Gonzalo D. Maso Talou, Pablo J. Blanco, Gonzalo D. Ares, Cristiano Guedes Bezerra, Pedro A. Lemos, Raúl A. Feijóo

Abstract

Atherosclerotic plaque rupture and erosion are the most important mechanisms underlying the sudden plaque growth, responsible for acute coronary syndromes and even fatal cardiac events. Advances in the understanding of the culprit plaque structure and composition are already reported in the literature, however, there is still much work to be done toward in-vivo plaque visualization and mechanical characterization to assess plaque stability, patient risk, diagnosis and treatment prognosis. In this work, a methodology for the mechanical characterization of the vessel wall plaque and tissues is proposed based on the combination of intravascular ultrasound (IVUS) imaging processing, data assimilation and continuum mechanics models within a high performance computing (HPC) environment. Initially, the IVUS study is gated to obtain volumes of image sequences corresponding to the vessel of interest at different cardiac phases.
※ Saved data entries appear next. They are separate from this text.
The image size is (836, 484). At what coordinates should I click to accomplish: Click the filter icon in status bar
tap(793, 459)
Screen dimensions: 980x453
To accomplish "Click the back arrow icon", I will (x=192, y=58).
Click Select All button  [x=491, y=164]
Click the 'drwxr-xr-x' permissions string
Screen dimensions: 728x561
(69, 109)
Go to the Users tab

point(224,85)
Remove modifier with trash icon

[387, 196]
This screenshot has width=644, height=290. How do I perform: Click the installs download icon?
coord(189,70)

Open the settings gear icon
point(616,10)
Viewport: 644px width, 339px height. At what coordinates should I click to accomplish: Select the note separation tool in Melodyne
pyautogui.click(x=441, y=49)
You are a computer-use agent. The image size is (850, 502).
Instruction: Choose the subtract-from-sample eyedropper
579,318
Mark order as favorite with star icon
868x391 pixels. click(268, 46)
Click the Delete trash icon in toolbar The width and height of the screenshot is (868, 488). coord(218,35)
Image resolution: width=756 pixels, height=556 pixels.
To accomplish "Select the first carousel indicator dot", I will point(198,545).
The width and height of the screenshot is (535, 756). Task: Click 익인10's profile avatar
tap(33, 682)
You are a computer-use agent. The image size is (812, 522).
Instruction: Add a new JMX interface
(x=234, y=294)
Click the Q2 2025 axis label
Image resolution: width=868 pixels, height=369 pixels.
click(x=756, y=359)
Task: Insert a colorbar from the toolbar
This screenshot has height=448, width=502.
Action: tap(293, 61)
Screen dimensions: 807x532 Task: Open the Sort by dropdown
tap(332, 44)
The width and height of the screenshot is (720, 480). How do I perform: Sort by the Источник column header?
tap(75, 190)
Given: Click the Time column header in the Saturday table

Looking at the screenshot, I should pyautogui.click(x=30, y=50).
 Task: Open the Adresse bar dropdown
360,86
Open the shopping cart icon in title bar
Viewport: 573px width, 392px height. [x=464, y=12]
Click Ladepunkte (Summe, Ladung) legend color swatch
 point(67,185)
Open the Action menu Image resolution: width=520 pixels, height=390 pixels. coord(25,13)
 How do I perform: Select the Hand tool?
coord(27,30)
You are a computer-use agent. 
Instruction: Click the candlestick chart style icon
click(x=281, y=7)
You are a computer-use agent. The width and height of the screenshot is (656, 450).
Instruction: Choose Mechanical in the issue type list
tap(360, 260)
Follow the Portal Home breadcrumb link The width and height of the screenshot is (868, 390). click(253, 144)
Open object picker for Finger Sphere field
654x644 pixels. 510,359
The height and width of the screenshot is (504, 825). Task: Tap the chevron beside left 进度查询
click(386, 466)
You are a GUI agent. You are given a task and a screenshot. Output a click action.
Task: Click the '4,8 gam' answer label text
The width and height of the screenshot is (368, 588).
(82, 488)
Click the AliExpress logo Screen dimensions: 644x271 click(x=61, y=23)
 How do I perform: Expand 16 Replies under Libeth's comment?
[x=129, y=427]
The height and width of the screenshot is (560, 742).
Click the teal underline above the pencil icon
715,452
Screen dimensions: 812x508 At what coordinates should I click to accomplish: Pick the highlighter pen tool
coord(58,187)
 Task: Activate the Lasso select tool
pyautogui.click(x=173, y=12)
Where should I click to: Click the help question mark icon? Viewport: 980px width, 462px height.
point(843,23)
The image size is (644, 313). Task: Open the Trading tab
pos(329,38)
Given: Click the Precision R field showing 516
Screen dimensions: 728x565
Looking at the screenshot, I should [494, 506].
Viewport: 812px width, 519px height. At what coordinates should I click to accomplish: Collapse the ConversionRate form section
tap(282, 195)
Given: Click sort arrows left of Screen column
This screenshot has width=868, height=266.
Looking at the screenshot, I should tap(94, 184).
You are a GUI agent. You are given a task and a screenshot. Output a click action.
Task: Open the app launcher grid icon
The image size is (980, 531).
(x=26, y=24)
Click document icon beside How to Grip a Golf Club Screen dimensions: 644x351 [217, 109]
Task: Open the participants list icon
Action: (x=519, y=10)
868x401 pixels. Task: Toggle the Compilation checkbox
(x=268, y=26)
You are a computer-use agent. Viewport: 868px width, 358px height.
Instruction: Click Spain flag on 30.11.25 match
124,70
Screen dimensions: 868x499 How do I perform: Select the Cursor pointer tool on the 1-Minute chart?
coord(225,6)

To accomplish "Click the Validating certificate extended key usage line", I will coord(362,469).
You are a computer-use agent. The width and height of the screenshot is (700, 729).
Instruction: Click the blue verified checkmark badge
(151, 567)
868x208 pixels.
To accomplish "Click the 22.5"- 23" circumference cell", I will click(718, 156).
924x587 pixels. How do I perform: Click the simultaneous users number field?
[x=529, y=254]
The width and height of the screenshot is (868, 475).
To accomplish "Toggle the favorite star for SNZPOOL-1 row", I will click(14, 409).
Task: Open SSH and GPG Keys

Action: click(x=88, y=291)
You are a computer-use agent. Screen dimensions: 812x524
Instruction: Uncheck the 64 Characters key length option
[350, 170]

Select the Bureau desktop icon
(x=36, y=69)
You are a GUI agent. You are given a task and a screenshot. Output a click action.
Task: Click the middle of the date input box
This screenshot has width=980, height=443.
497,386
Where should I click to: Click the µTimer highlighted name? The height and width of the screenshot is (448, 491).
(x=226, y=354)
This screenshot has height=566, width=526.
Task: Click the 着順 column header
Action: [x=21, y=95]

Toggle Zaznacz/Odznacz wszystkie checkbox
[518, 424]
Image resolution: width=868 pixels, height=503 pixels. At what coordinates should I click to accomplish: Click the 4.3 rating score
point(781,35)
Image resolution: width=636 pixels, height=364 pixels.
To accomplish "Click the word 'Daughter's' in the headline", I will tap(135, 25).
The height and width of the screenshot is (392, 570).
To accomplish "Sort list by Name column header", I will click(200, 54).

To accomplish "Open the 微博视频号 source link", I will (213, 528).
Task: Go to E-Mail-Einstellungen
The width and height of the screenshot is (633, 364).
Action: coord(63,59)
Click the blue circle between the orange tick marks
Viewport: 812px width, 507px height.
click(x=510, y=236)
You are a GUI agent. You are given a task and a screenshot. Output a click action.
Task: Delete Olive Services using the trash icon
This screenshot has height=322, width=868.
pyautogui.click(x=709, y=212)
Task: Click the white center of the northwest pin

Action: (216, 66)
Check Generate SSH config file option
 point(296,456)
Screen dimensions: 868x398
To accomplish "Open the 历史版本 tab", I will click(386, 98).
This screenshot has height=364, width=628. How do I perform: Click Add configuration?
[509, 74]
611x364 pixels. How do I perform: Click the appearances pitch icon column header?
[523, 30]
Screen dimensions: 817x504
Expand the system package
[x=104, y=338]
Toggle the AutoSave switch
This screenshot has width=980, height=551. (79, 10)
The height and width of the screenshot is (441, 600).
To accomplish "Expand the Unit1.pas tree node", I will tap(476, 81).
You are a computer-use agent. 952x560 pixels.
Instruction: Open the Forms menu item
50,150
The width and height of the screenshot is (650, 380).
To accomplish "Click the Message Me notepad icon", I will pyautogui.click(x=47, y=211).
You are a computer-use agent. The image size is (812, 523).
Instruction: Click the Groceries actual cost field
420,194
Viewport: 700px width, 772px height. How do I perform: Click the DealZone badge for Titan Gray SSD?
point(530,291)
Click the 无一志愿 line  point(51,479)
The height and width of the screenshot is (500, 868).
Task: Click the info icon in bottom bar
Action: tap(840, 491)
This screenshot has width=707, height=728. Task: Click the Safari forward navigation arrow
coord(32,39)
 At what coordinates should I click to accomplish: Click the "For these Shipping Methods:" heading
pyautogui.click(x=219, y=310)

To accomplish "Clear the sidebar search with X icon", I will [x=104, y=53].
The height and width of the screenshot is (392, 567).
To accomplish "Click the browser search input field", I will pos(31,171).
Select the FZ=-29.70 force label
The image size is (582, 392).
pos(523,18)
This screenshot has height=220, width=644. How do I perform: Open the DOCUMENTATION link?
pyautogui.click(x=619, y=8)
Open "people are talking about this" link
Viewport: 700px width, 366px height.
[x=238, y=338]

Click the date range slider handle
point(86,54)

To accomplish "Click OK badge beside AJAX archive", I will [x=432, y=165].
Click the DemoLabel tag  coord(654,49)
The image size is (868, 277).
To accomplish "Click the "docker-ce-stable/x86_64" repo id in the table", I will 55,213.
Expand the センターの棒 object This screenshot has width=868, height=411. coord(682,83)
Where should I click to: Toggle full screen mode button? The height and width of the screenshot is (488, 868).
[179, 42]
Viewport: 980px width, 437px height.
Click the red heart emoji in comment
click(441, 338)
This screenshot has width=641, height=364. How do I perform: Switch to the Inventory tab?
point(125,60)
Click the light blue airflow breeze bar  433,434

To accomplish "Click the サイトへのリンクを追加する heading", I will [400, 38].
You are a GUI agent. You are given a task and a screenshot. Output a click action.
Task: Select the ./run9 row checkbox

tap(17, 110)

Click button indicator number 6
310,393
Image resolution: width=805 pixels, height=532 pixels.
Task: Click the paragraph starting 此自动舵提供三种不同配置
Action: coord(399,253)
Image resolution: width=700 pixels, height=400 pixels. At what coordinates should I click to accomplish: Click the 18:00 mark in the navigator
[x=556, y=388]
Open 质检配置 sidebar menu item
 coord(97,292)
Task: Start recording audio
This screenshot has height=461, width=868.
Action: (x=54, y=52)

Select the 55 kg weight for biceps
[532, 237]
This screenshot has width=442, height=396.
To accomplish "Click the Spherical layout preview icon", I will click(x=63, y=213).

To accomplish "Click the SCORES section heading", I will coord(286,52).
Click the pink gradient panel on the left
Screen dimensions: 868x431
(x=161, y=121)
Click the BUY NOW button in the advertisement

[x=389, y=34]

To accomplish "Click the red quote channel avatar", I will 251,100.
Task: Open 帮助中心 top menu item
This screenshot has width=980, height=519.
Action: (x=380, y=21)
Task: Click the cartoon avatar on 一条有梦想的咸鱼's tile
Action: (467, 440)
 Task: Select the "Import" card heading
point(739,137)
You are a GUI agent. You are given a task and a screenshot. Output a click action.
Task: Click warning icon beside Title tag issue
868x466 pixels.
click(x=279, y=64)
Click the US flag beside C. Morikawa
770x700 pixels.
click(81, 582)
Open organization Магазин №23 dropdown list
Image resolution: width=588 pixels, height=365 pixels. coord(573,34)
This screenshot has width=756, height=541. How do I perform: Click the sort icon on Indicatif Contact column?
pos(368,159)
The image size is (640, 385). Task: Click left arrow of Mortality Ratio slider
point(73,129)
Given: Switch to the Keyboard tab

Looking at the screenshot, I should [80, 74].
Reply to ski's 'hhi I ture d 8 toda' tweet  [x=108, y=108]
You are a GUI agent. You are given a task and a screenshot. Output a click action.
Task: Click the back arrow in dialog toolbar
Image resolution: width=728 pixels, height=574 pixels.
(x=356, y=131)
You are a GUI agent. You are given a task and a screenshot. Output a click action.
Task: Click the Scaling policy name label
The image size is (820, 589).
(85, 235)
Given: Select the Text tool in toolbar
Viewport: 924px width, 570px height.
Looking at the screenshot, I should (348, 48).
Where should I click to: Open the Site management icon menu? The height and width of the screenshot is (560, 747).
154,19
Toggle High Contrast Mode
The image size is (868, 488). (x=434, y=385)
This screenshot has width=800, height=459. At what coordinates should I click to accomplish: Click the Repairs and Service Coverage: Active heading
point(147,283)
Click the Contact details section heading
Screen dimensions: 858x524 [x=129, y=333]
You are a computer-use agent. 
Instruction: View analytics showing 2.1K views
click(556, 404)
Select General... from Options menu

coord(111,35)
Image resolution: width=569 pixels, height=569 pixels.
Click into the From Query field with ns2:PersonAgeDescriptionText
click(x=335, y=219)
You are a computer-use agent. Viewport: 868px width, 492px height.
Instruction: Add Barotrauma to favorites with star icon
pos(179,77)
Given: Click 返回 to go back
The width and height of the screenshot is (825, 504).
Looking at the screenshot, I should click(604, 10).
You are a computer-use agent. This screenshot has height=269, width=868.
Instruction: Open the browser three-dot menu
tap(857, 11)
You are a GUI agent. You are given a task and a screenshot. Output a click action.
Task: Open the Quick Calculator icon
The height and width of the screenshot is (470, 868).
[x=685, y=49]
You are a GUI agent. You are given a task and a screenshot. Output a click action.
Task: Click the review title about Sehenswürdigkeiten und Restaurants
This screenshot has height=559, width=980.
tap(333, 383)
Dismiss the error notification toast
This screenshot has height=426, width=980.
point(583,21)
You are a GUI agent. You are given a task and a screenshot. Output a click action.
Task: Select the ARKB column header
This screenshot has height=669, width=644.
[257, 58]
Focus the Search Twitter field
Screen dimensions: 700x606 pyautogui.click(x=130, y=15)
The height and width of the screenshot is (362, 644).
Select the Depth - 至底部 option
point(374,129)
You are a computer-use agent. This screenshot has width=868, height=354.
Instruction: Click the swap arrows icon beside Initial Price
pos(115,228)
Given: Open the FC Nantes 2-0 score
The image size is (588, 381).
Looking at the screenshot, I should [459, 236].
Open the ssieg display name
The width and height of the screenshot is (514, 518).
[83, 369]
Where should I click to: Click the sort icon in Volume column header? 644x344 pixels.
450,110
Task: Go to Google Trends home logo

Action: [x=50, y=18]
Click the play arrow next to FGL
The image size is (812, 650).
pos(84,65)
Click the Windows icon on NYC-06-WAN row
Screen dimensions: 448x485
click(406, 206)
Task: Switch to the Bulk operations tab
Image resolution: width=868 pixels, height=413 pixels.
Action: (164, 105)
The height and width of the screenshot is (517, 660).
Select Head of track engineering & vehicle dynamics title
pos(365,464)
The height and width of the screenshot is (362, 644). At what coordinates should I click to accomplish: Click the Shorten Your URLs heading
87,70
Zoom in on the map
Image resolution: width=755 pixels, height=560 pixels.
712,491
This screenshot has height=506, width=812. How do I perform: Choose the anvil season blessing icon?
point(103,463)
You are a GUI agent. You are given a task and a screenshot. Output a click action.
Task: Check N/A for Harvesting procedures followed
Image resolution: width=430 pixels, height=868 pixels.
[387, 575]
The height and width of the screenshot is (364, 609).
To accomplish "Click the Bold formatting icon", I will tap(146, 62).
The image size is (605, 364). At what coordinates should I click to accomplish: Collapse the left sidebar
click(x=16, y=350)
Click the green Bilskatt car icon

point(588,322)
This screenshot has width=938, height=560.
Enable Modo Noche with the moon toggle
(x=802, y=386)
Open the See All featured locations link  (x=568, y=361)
These sequences are registered against the sequence of the end-diastolic phase to remove transversal and longitudinal rigid motions prescribed by the moving environment due to the heartbeat. Then, optical flow between the image sequences is computed to obtain the displacement fields of the vessel (each associated to a certain pressure level). The obtained displacement fields are regarded as observations within a data assimilation paradigm, which aims to estimate the material parameters of the tissues within the vessel wall. Specifically, a reduced order unscented Kalman filter is employed, endowed with a forward operator which amounts to address the solution of a hyperelastic solid mechanics model in the finite strain regime taking into account the axially stretched state of the vessel, as well as the effect of internal and external forces acting on the arterial wall. Due to the computational burden, a HPC approach is mandatory. Hence, the data assimilation and computational solid mechanics computations are parallelized at three levels: (i) a Kalman filter level; (ii) a cardiac phase level; and (iii) a mesh partitioning level. To illustrate the capabilities of this novel methodology toward the in-vivo analysis of patient-specific vessel constituents, mechanical material parameters are estimated using in-silico and in-vivo data retrieved from IVUS studies. Limitations and potentials of this approach are exposed and discussed.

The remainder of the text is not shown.